Problem to work on: Output only the lines below from the one containing "Where should I" to the one containing "Task: Tick the", exactly as written, both ends kept.

-------- Supplied records

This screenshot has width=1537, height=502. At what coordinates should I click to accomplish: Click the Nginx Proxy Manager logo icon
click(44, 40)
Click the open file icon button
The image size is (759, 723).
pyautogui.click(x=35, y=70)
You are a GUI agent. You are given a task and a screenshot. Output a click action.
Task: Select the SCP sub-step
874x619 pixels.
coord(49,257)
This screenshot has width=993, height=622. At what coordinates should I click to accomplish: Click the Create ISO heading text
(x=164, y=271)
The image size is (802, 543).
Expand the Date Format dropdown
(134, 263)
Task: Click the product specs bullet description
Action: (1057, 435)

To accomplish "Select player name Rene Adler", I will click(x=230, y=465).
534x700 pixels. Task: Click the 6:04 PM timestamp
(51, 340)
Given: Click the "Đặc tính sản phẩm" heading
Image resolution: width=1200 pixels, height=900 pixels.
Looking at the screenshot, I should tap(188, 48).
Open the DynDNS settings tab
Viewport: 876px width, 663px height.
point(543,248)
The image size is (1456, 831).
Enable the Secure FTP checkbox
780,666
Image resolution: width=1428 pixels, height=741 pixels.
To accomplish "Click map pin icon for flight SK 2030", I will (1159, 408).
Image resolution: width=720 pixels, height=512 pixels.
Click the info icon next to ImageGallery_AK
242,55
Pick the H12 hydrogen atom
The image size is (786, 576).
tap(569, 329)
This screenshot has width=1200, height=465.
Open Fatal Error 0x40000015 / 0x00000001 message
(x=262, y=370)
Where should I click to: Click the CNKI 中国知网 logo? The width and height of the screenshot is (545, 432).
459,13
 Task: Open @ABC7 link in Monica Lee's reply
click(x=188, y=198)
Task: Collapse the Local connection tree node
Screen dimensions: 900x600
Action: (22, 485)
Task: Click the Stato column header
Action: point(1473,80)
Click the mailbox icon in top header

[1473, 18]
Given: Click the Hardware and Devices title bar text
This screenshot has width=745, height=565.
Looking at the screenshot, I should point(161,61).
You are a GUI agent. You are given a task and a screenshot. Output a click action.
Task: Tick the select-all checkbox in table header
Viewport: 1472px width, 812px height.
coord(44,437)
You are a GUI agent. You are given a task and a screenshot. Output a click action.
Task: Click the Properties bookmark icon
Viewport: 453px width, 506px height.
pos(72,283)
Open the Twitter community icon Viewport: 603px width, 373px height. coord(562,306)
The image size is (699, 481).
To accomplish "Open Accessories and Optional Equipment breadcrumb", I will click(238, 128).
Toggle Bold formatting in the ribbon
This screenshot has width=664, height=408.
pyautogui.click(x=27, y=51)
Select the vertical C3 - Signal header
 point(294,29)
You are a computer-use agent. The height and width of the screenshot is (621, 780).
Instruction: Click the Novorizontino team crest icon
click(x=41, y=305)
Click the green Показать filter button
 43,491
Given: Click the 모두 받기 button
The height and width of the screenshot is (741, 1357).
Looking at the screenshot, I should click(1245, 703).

----------------

Response box:
Where should I click to: Click the CNKI 中国知网 logo? The width and height of the screenshot is (545, 432).
459,13
 Task: Open @ABC7 link in Monica Lee's reply
click(x=188, y=198)
Task: Collapse the Local connection tree node
Screen dimensions: 900x600
Action: (22, 485)
Task: Click the Stato column header
Action: point(1473,80)
Click the mailbox icon in top header

[1473, 18]
Given: Click the Hardware and Devices title bar text
This screenshot has width=745, height=565.
Looking at the screenshot, I should point(161,61).
You are a GUI agent. You are given a task and a screenshot. Output a click action.
Task: Tick the select-all checkbox in table header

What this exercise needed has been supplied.